WORK INSTRUCTION 1
In the column on celebrating firsts and lasts, would you quote the stretch from "I took our annual" through "and passed him." word for word?
WORK INSTRUCTION 2
How would the column on celebrating firsts and lasts go on? Continue it, starting after its final sentence.

September 5, 2017 at 3:32 p.m.

First or last

By Natalie Schmitt- | Comments: 0 | Leave a comment

When the kids were little we celebrated their firsts - first smile, first tooth, first steps, first birthday, first day of school. As the kids have grown, we are now celebrating the lasts - last day of school, last 4-H state fair show, last football game, last Christmas school concert, and last high school graduation. I feel like we are celebrating the first of lasts and the last of firsts. It kind of sounds like the opening line in Charles Dickens's A Tale of Two Cities. "It was the best of times, it was the worst of times, it was the age of wisdom, it was the age of foolishness, ... it was the season of light, it was the season of darkness, it was the spring of hope, it was the winter of despair." It is being both happy and sad at the same time for the same event. Here are a few examples to explain what I mean.
I took our annual first day of school picture with Austin grinning from ear to ear as he starts his senior year in high school. This will be the last first day of school picture I get to take. Over the years, the first day of school picture was our standard Christmas card picture. Four little Schmitts standing in a row at the end of the driveway, backpacks stuffed with new supplies slung over their shoulders, waiting for the bus to whisk them away to school. I think Ernie's route ran a little long that day as mothers snapped back to school pictures before releasing their children from the summer chore routine and moving them back into the school routine. Flipping through the photo album, it is fun watching the kids grow from year to year; how Jonathon stood head and shoulders above the rest and how they caught up and passed him.
For many years, Jonathon was our tallest child. As fast as he grew, we just knew he was going to be well over six feet tall. Well, he didn't make the mark, but his younger brothers both passed him up. I think I discovered the scientific reasoning behind this occurrence. I'm sorry, Jonathon, but I didn't drink enough milk when I was pregnant with you.
Results published in the European Journal of Clinical Nutrition show teenagers are generally taller if their mothers drank at least 150 ml of milk a day. That is a smidge over a half a cup of milk a day. Researchers tracked babies born to 809 women in Denmark in 1988 and 1989. They monitored how much milk the mothers consumed during their pregnancy. Babies were measured and weighed at birth and again 20 years later. Researchers discovered children born to women who drank milk were more likely to be taller when teenagers. When I was pregnant with Jonathon I craved cheeseburgers at 10:30 every morning after my radio shift was over. With Michael, I ate Mexican foods. No wonder he is always hopping around like a Mexican jumping bean. By the time Austin came along, I was cleaning up the food and milk left behind by three little kids. I couldn't let the food go to waste. I must have had more than 150 ml of milk a day with Austin judging by his height.

RECORDED INFORMATION
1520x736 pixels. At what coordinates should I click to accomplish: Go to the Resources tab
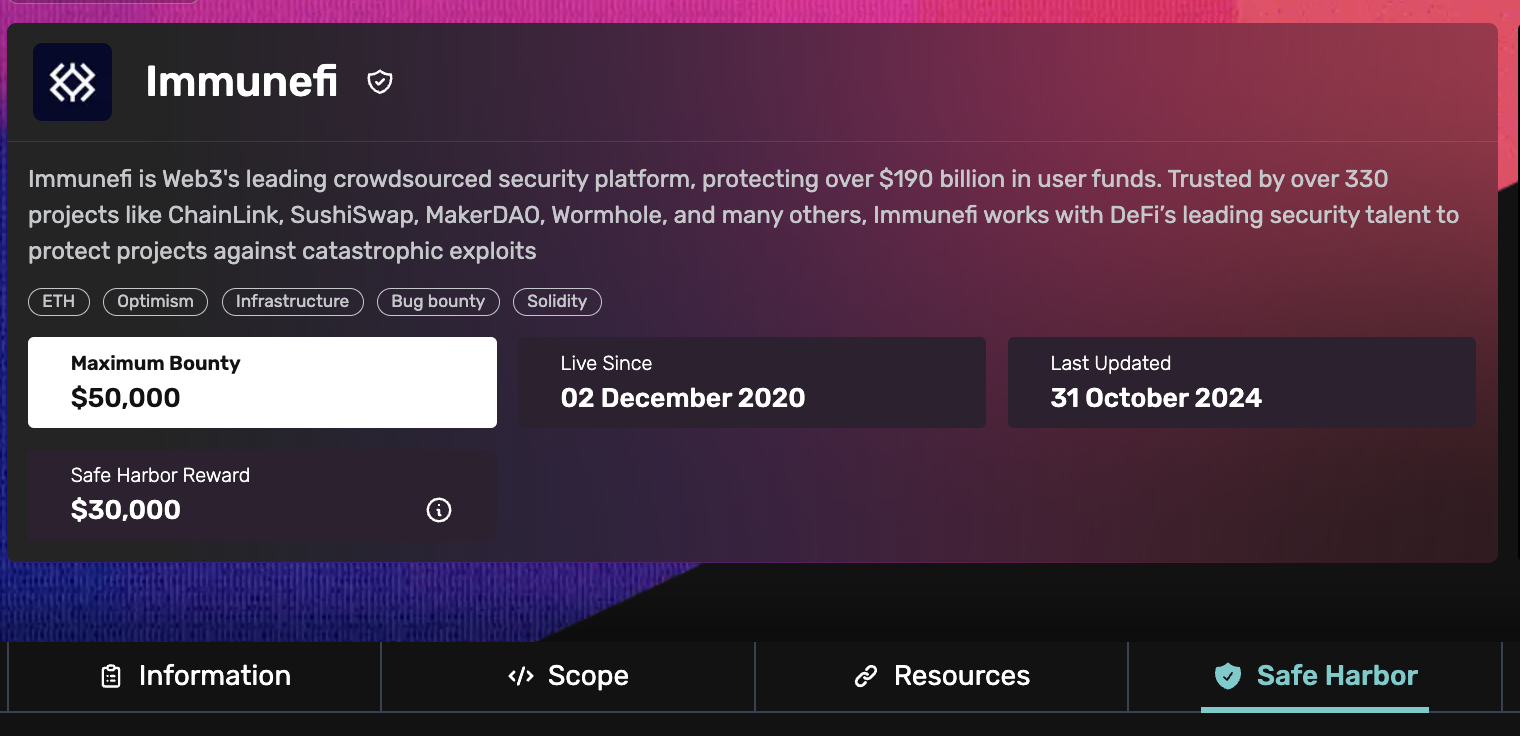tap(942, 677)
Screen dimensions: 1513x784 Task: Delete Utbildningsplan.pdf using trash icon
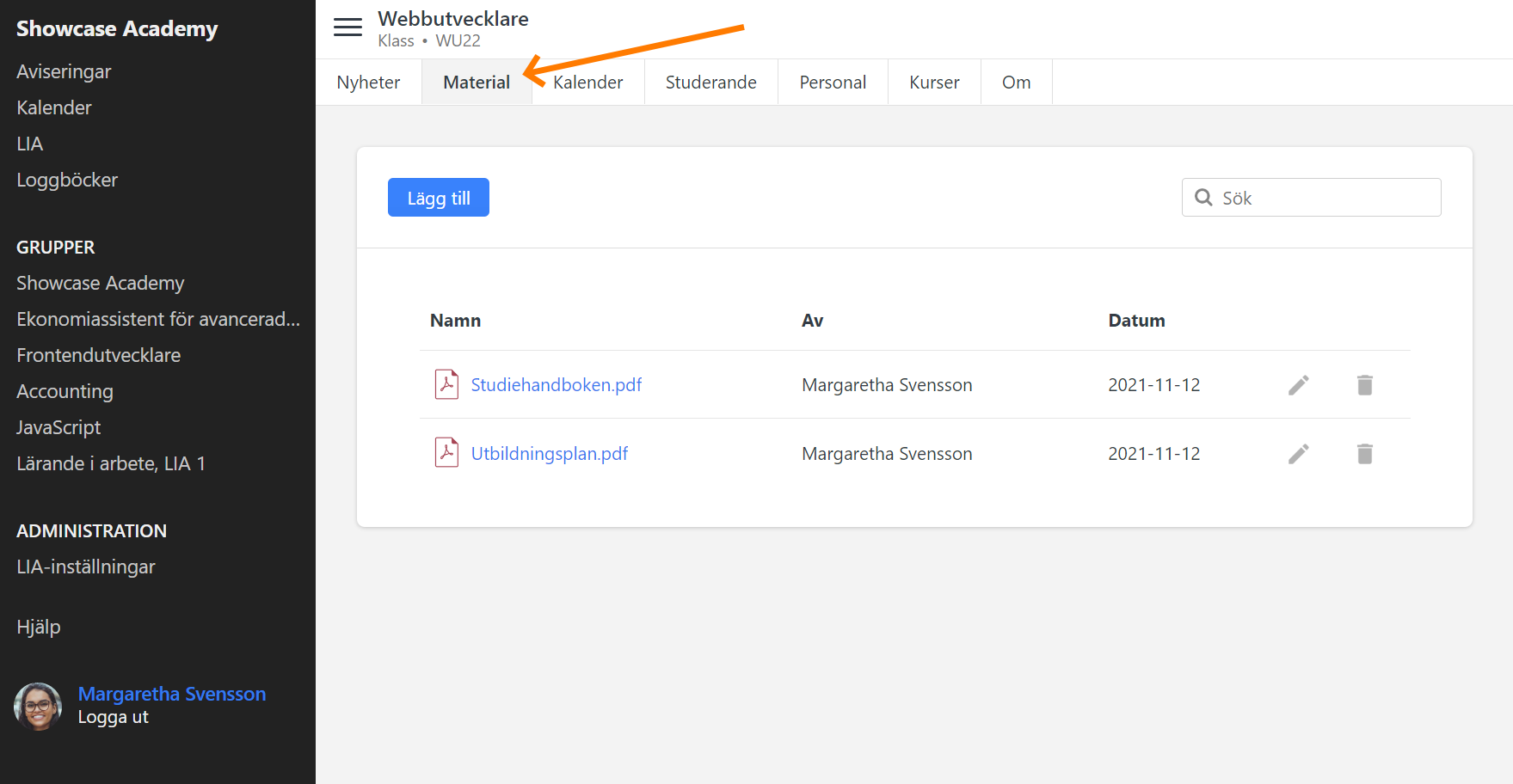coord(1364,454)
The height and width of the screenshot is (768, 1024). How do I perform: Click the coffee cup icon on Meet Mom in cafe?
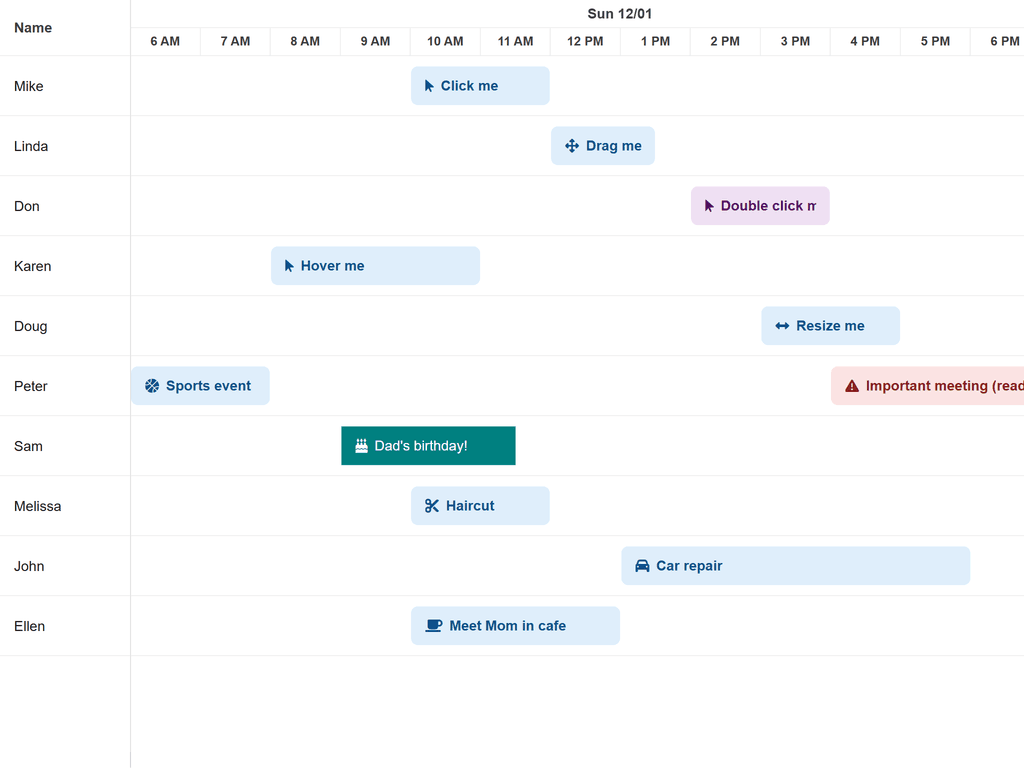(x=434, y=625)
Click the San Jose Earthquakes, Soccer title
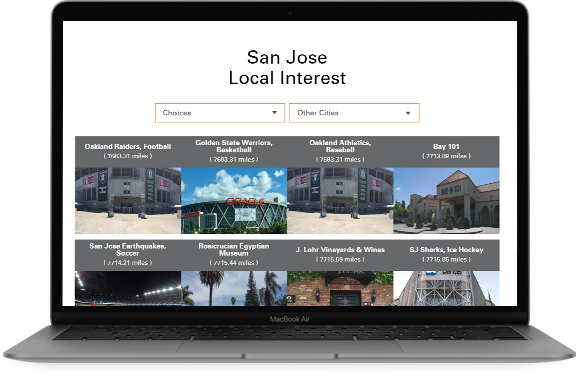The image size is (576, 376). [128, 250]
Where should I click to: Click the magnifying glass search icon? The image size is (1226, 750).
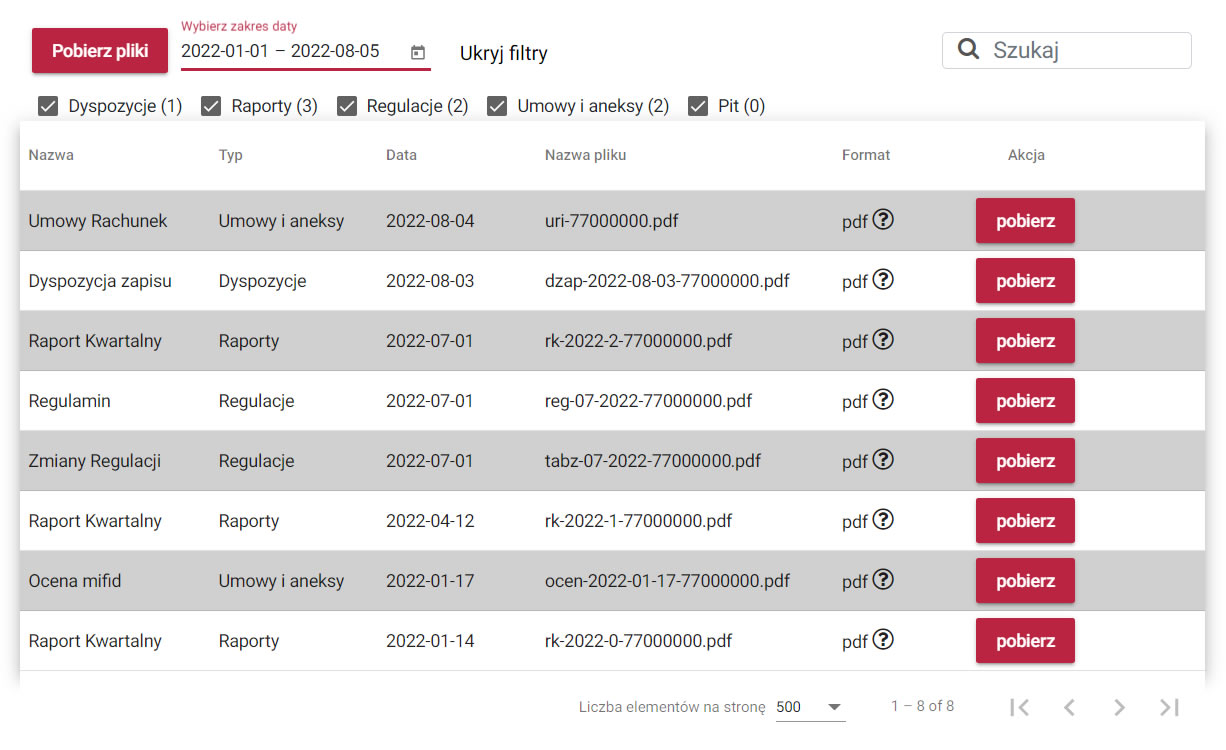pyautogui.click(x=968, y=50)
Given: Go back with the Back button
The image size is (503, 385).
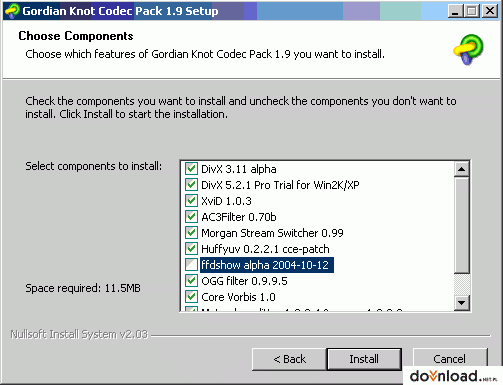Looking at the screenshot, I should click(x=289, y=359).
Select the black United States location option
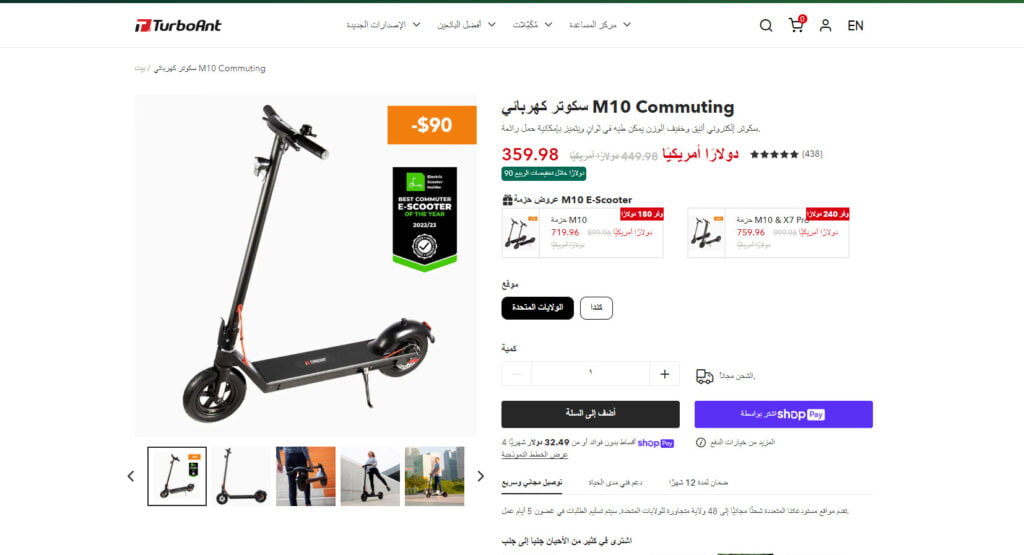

REPLY 1
I took our annual first day of school picture with Austin grinning from ear to ear as he starts his senior year in high school. This will be the last first day of school picture I get to take. Over the years, the first day of school picture was our standard Christmas card picture. Four little Schmitts standing in a row at the end of the driveway, backpacks stuffed with new supplies slung over their shoulders, waiting for the bus to whisk them away to school. I think Ernie's route ran a little long that day as mothers snapped back to school pictures before releasing their children from the summer chore routine and moving them back into the school routine. Flipping through the photo album, it is fun watching the kids grow from year to year; how Jonathon stood head and shoulders above the rest and how they caught up and passed him.

REPLY 2
The collage of senior pictures on our living room wall will be complete this fall when we hang the last senior picture in the collection. Austin has patiently waited for his portrait to hang in testimony to his graduation alongside his brothers and sister. Mark's senior picture still hangs with his siblings in the hallway of his parent's home. My senior picture is still displayed at my parent's home as well. Senior pictures are kind of like the first day of school pictures marking the beginning of a new year so you can look back to see how far you have come. Another way of looking at senior pictures is like a passport to adulthood. An account of what you looked like when you started on this new adventure of college, career and life.
The State Fair was filled with firsts and lasts for our crew. Katie closed out her 4-H career on Saturday afternoon as she promenaded around the ring with Carnation for the last time. One less pair of show whites to wash next season. As the door closed on Katie's showing career, Michael and Austin opened the door to showing in the Open Show and extending their stay at the State Fair during the extremely hot weather. It was a miracle the cattle came back to our barn without missing a beat. Michael did a great job taking care of the cattle. He has learned well over the years. Showing cattle has been a great opportunity for the kids, but as they get older and careers take a higher priority the show string will eventually retire for awhile.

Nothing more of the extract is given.